Philipp Grill über KI: sie besser verstehen und ihre Chancen und Risiken abwägen
ROHRBACH-BERG. Schon seit 2014, lange bevor ChatGPT im normalen Alltag Einzug gehalten hat, beschäftigt sich Philipp Grill mit Künstlicher Intelligenz. Als selbständiger Unternehmensberater realisiert er Experimente mit unterschiedlichen KI-Modellen und Anwendungsfällen für seine Kunden. Für Tips zeigt er in einer Beitragsserie auf, wo und wie uns KI täglich begleitet und was uns die Zukunft bringen kann.

Innovation und Nachhaltigkeit, digitale Transformation und Organisationsentwicklung sind für Philipp Grill keine leeren Schlagwörter. Als selbständiger Berater hilft er Unternehmen dabei, ihre Strukturen nach den Prinzipien der Zukunft auszurichten. Zu seinen Kunden zählen Red Bull Salzburg, TGW Future Wings, Sparkasse Kitzbühel ebenso wie das Notariat Öller oder Jack the Ripperl. Branchenübergreifende Berufserfahrung sammelte der Rohrbach-Berger etwa bei Lunik2, Dynatrace oder zuletzt im Bildungsverlag Veritas.

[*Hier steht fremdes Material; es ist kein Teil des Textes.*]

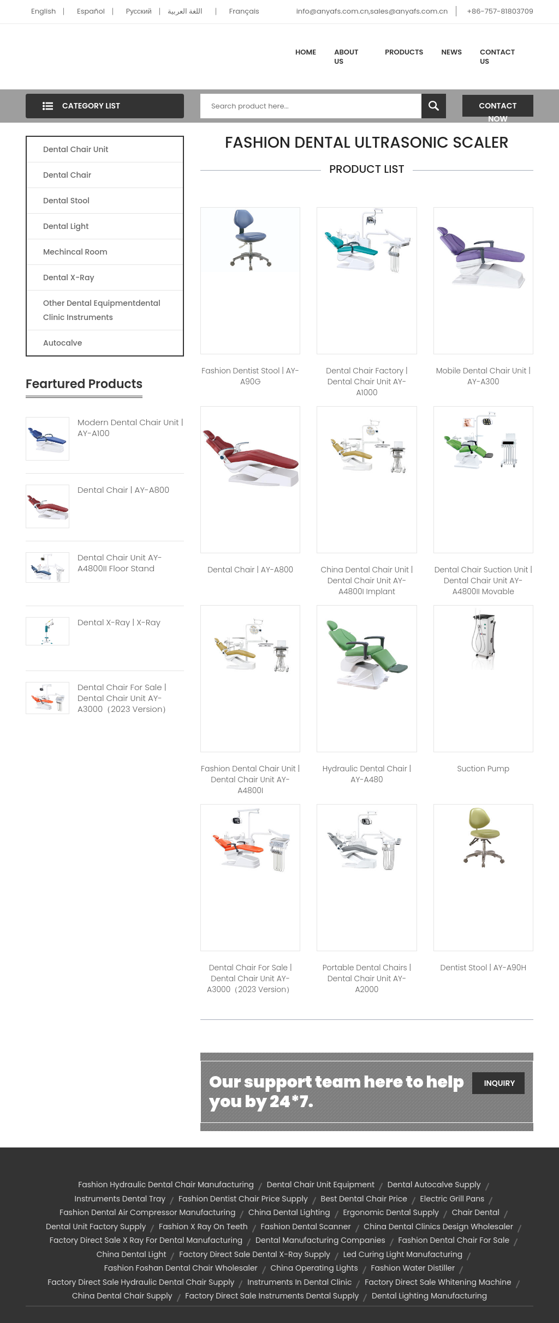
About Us (346, 57)
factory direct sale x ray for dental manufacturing (146, 1240)
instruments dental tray (120, 1198)
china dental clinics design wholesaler (438, 1226)
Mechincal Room (75, 251)
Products (404, 52)
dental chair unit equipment (320, 1184)
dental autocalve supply (434, 1184)
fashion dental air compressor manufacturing (147, 1212)
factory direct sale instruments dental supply (272, 1295)
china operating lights (314, 1267)
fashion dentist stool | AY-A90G (250, 376)
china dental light (131, 1254)
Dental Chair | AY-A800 (123, 490)
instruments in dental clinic (299, 1282)
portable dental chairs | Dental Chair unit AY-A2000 (367, 978)
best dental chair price (364, 1198)
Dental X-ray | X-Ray (119, 622)
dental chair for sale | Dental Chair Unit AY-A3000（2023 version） (250, 978)
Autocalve (62, 342)
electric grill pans (452, 1198)
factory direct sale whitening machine (438, 1282)
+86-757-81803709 (500, 11)
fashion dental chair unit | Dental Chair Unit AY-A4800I (250, 779)
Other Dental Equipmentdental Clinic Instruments (101, 310)
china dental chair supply (122, 1295)
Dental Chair (67, 175)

Das Menschliche wird wichtiger denn je
Heute hilft er Betrieben, beweglicher und menschlicher zu werden, damit sie mit einer unsicheren Zukunft zurechtkommen. „Denn wer auf selbstständige, gut vernetzte Menschen setzt, nutzt KI klüger und wirtschaftet zugleich nachhaltiger. Ganz konkret nimmt die KI den Betrieben viel ab, von stumpfer Routine bis zu komplexen Analysen, und sie ist darin erstaunlich stark. Doch so mächtig sie ist, sie bleibt eine Maschine. Sie ahmt viele unserer Fähigkeiten nach, aber sie fühlt nicht, urteilt nicht und trägt keine Verantwortung. Genau das Menschliche wird dadurch wichtiger denn je“, sagt Grill (www.tealorist.at).Seine erste Keynote zum Thema hielt er 2018 im Rahmen der Veranstaltung „We are so connected“ der Creative Region Linz & Upper Austria im Ars Electronica Center. Er war zudem Co-Veranstalter der TEDx-Veranstaltungen in Haslach und Kollerschlag.
Beitragsserie startet
In den Tips werden in den kommenden Wochen und Monaten in unregelmäßigen Abständen Beiträge des regionalen KI-Experten zu lesen sein. Zum Auftakt zeigt Philipp Grill auf, dass diese in vielen alltäglichen Dingen steckt.
Wie wir alle täglich KI verwenden
von Gastautor Philipp Grill:
Erinnerst du dich an Clippy, die Büroklammer, die dich in Word fragte, ob du einen Brief schreiben willst? Dieses oft nervige Stück Software war schon eine kleine KI. Nur hat es damals keiner so genannt, dabei gibt es den Begriff Künstliche Intelligenz schon seit 1956. KI ist keine Neuheit, welche 2022 mit ChatGPT kam. Sie begleitet uns seit Jahrzehnten leise im Hintergrund und versteckt sich längst auch bei uns am Land oft dort, wo man sie nicht vermuten würde.Der Melkroboter im Stall erkennt mit KI jede Kuh, findet die Zitzen und meldet, wenn ein Tier krank wird. Über der Wiese sucht eine Drohne mit Hilfe von KI nach Rehkitzen, bevor der Mäher kommt. Im Garten stoppt der Mähroboter vor dem Igel, weil er dank KI das Tier erkennt. Das Hörgerät trennt mit Hilfe von KI die Sprache von Störgeräuschen. Den Brief sortiert die Post mit KI-Unterstützung fast vollautomatisch und auch bei der WM entscheidet die KI über Tor oder Abseits. Am Handy erst recht: Google Maps schätzt mit KI die Ankunftszeit, WhatsApp verwandelt die Sprachnachricht in Text und die Handykamera liefert immer öfter eine Berechnung statt einer Abbildung der Realität. Vom Spam-Filter über die Betrugserkennung von Banken und den vielen Assistenzsystemen im Auto ganz zu schweigen.Die KI nutzen wir also jeden Tag. Auch diese Zeilen sind mit ihr entstanden, sie hat zugearbeitet und ich habe entschieden. Der Einstieg ist kein Sprung ins Ungewisse, sondern der nächste Schritt auf einem Weg, den wir alle schon gehen. Nur eines dürfen wir dabei nicht verlernen: selbst zu denken. Wer KI-Ergebnisse einfach übernimmt, wird bequem. Wer sie nutzt und trotzdem prüft und hinterfragt, lernt dazu. Denn das Wichtigste nimmt sie uns nicht ab: das eigene Urteil.